For all the work states are doing to manage the pandemic influx of federal child care dollars, they will have much more to consider if the Build Back Better plan is enacted. That measure, which passed the House, would pump billions of dollars into the system in the coming decade if it gets through the Senate.

The pandemic has helped states understand what to fix and allowed them to begin to implement solutions. But while there’s strong bipartisan support at the state level to act, some lawmakers are concerned about standing up programs they won’t have the money to support in the long run, even with the new federal funding. 

Arizona Rep. John Kavanagh (R) thinks child care problems are exaggerated to justify what he considers excessive spending that the nation can’t afford as it faces a huge deficit.

“It’s a shift to Euro-style cradle-to-grave socialism,” Kavanagh says. “It’s not the government’s job to provide child care.” He insists child care has “never been a problem in the history of the United States.”

“Nobody seems to care about the children who they want to be giving child care today who as adults will be paying for this spending madness,” he says.

But many advocates, including business and state leaders, say the nation shouldn’t let this moment pass. 

Linda Smith of the Bipartisan Policy Institute points out the U.S. is “light years behind on this issue.
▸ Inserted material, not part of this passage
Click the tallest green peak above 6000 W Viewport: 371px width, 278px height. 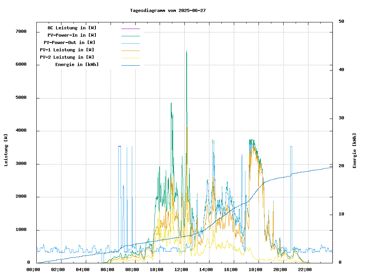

If you look at other developed countries and their early childhood (programs), it doesn’t take long to see that we’re not going to compete without an investment in early education, where it all starts.”

Boldin-Woods, the North Carolina child care operator, hopes the pandemic has driven home what providers in her field have long known.

“Brains are not born—they are built,” Boldin-Woods says. “If indeed we are not doing the building and creating an absolutely high-quality early learning environment to ensure those synapses are being formed, those foundations are being laid, (then) we are creating a generation of citizens who are not well equipped,” she says. “That’s the work.”

Kelley Griffin is a writer and editor in NCSL’s Communications Division. Jennifer Palmer, a senior policy specialist in NCSL’s Children and Families Program, contributed to this story.